Overview: Comedian Roseanne Barr campaigns to win the 2012 United States Presidential election. IFC Films; 2015; Not Rated; 96 minutes.
What’s Right?: It’s hardly a spoiler to point out that Roseanne Barr did not win the win the office of the U.S. President in 2012. And it’s no surprise. Not just because we are currently closing down on the second term of that election’s actual victor (President Barack Obama, of course), but also because, as Roseanne for President! documents, the comedian and TV star’s campaign was never really built for victory. Barr’s approach to being elected was haphazard at its best and somewhat pitiful at its worst. Director Eric Weinrib’s film, while an enlightening personal portrait, observes a half-baked political philosophy driven much more by general frustration and angry empathy than information.
Beyond being a proponent of legalizing marijuana and an opponent of war, Barr’s platform in Roseanne for President! (most typically delivered by Skype calls into major events because the actress hates dealing with and touching people) was mostly just crass generalities and generic platitudes laced with vulgarities. While this sort of common frustration can not be discounted from influencing policy, it is not anything substantial enough to inform and build policy. When Barr hits an obstacle or opponent, she does so with a predictable lack of grace, exhibiting a lack of statesmanship potential. Anyone watching the documentary for an easy, informative, or agreeable editorial on the state of current political affairs will be frustrated by Weinrib’s film, as Barr’s viewpoints end up being anything but.
What’s Left?: But Weinrib’s smartest and most useful move as a filmmaker in Roseanne for President! lies in his placement and construction of Roseanne’s biographical details.

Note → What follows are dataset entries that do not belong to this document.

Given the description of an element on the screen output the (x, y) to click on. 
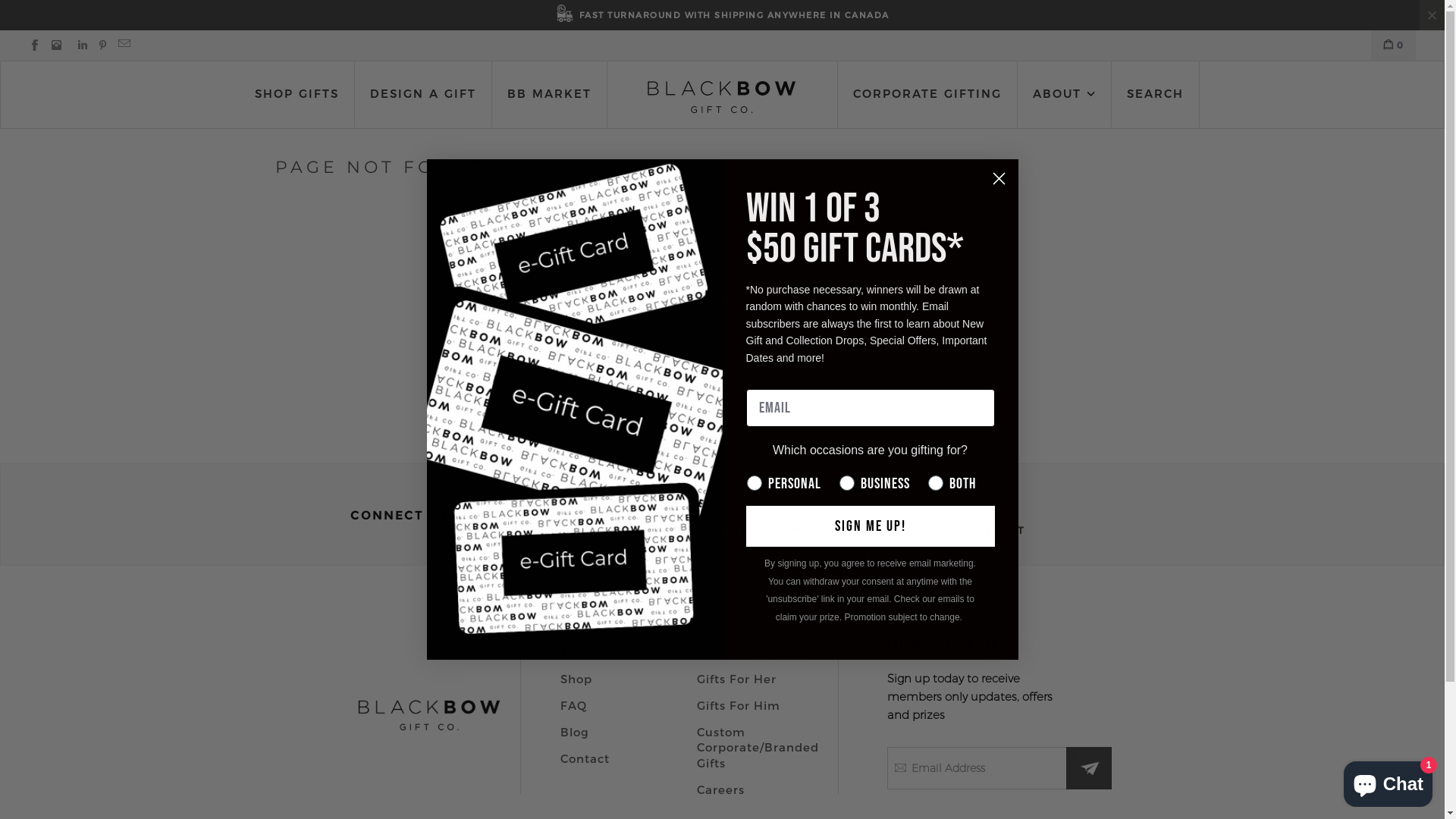
Custom Corporate/Branded Gifts Element type: text (757, 746)
Shopify online store chat Element type: hover (1388, 780)
0 Element type: text (1393, 45)
SEARCH Element type: text (1154, 94)
Black Bow Gift Co. Element type: hover (721, 96)
Shop Element type: text (575, 678)
Contact Element type: text (583, 758)
FAQ Element type: text (572, 705)
Careers Element type: text (719, 789)
Black Bow Gift Co. on Instagram Element type: hover (737, 512)
Gifts For Him Element type: text (737, 705)
Email Black Bow Gift Co. Element type: hover (112, 44)
Sign Up Element type: text (45, 20)
SHOP GIFTS Element type: text (296, 94)
DESIGN A GIFT Element type: text (423, 94)
Black Bow Gift Co. on Pinterest Element type: hover (966, 512)
Black Bow Gift Co. on LinkedIn Element type: hover (851, 512)
ABOUT Element type: text (1063, 94)
Black Bow Gift Co. on Facebook Element type: hover (622, 512)
Black Bow Gift Co. on Instagram Element type: hover (51, 44)
SIGN ME UP! Element type: text (870, 525)
Submit Element type: text (55, 16)
Gifts For Her Element type: text (735, 678)
Design Your Own Element type: text (750, 651)
Story Element type: text (575, 651)
Blog Element type: text (573, 731)
CORPORATE GIFTING Element type: text (927, 94)
BB MARKET Element type: text (549, 94)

Weinrib knows exactly where to insert each flashback chapter– her early work as a pioneer female standup, her contributions to class discourse in her self-titled sitcom about a blue-collar family, her push to televise a lesbian kiss in spite of conservative studio backlash, and her infamous performance of the Star Spangled Banner at a Padres game in 1990, in which Roseanne ended a shrill, shrieking rendition by grabbing her crotch and spitting on the ground.

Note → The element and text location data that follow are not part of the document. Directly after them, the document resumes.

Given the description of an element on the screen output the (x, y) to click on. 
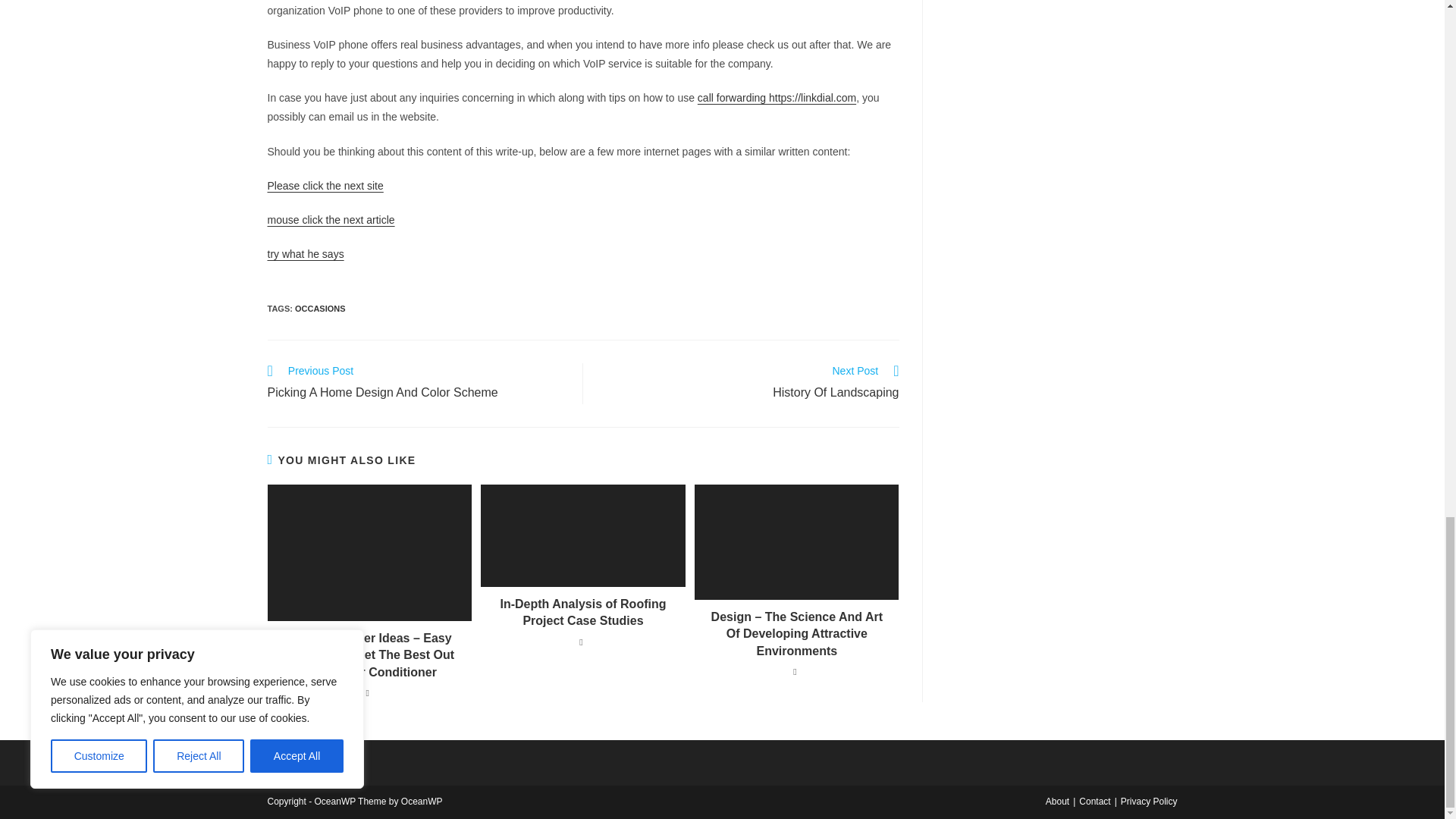
try what he says (304, 254)
mouse click the next article (330, 219)
OCCASIONS (320, 307)
Please click the next site (748, 383)
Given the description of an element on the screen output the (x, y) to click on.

These events are not presented chronologically in Roseanne for President!, but rather functionally, so that after her election loss, when she claims herself to be more qualified to run the country than all of the other candidates (namely, Obama, Mitt Romney, Gary Johnson, and Barr’s former Green Party opponent Jill Stein) because of her history of progressive influence and rebellion against establishment, we can recognize that such a claim is absolutely absurd but not entirely wrong. Barr stands for and has always stood for marginalized segments of the population, those folks who must hope to be best represented rather than fully represented. For these folks, a political system of two dominant parties is often exclusionary. But candidates who might be most in tune and concerned with the issues of the marginalized are largely unequipped to govern within the exclusionary system, at least at an executive level, and frequently disruptive to the chances of the major party candidate who will keep marginalized interests in the periphery.
Overall: Given the timing of the release – with everything happening with Bernie Sanders, Hillary Clinton, and the seemingly corrupt influence of the DNC on the campaign of the former in favor of the latter – Roseanne for President! is a documentary likely to enhance existing political frustrations through its biographical portraiture.